2025年香港経済新聞の上半期PV(ページビュー)ランキング1位に輝いたのは、今年からオクトパスが日本でも利用可能になることを伝えたニュースだった。新しい決済方法は香港でも増えたが、オクトパスカードへの信頼は揺るがない。オクトパスカードは1997年に発行を始め、現在までに2000万枚以上を発行。98%の香港市民が保有している。

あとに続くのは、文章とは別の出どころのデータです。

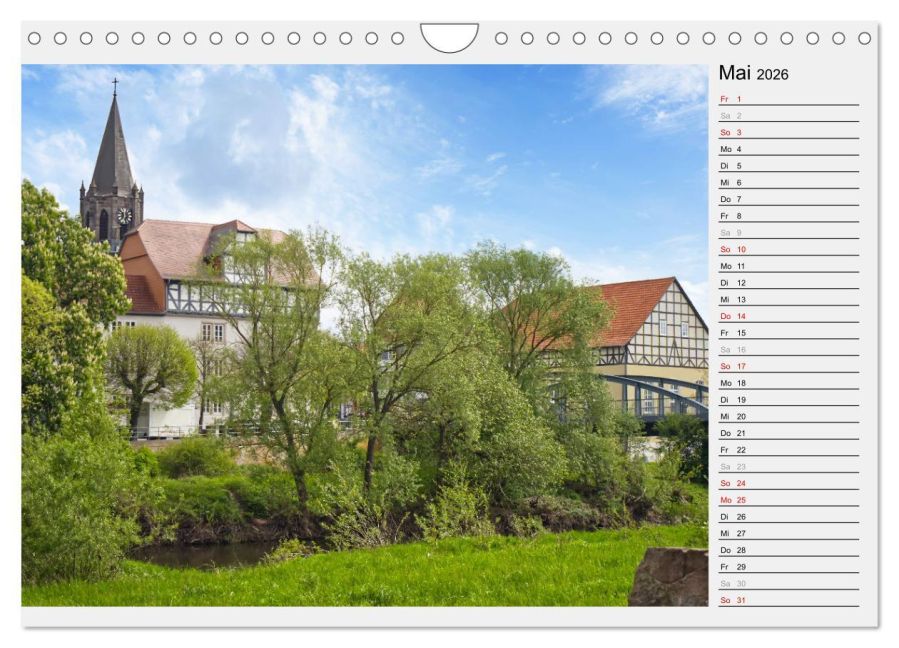Select the So 31 date row
The width and height of the screenshot is (899, 648).
[789, 600]
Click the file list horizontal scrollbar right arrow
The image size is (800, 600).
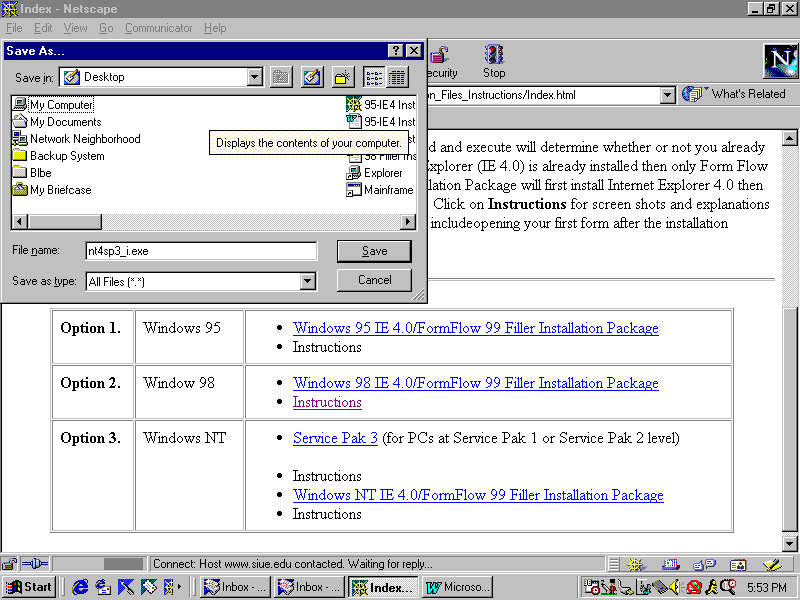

香港で利用されているリアルなカードが使えるのではなく、あくまでもオクトパスカードをデジタル利用している場合に限るが、オクトパスのアプリを立ち上げ、店側が提供するQRコードをスキャンして支払いを行う。自動的に香港ドルに変換され、オクトパスの口座から引き落とされる仕組みで、日本からも注目が高いニュースとなった。
ランキングは、今年1月1日から6月30日までに配信したヘッドラインニュースのPVを集計したもの。上位10位のランキングは以下の通り(カッコ内は掲載日)。
1. 香港のオクトパスカード、日本でも利用可能に 最短で第3四半期から(3/7)
2. 香港映画「トワイライト・ウォリアーズ」、日本での興行収入が1億円突破(2/13)
3. 香港のかゆ・麺店の老舗「羅富記」が閉店へ 77年の歴史に幕 (1/26)
4. 香港の有名店「海皇粥店」が突如、全店閉鎖 33年の歴史に幕(5/16)
5. 香港でも「ちいかわ」旋風 第2弾発売にも行列、転売防止に合言葉も(4/17)
6. 香港でキャセイ特別機が低空飛行 啓徳開港100周年記念で(4/1)
7. 香港伝説の「ジャンボ」桟橋が再点灯 水上レストラン再開は未定(1/2)
8. メルカリ、香港市場でサービス提供開始 直接購入可能に(5/18)
9. 香港金像奨「トワイライト・ウォリアーズ」9冠 谷垣健治アクション監督も(4/30)
10. 香港ヤクルト、日本から輸入の「Y1000」販売開始 各店で売り切れ相次ぐ(3/12)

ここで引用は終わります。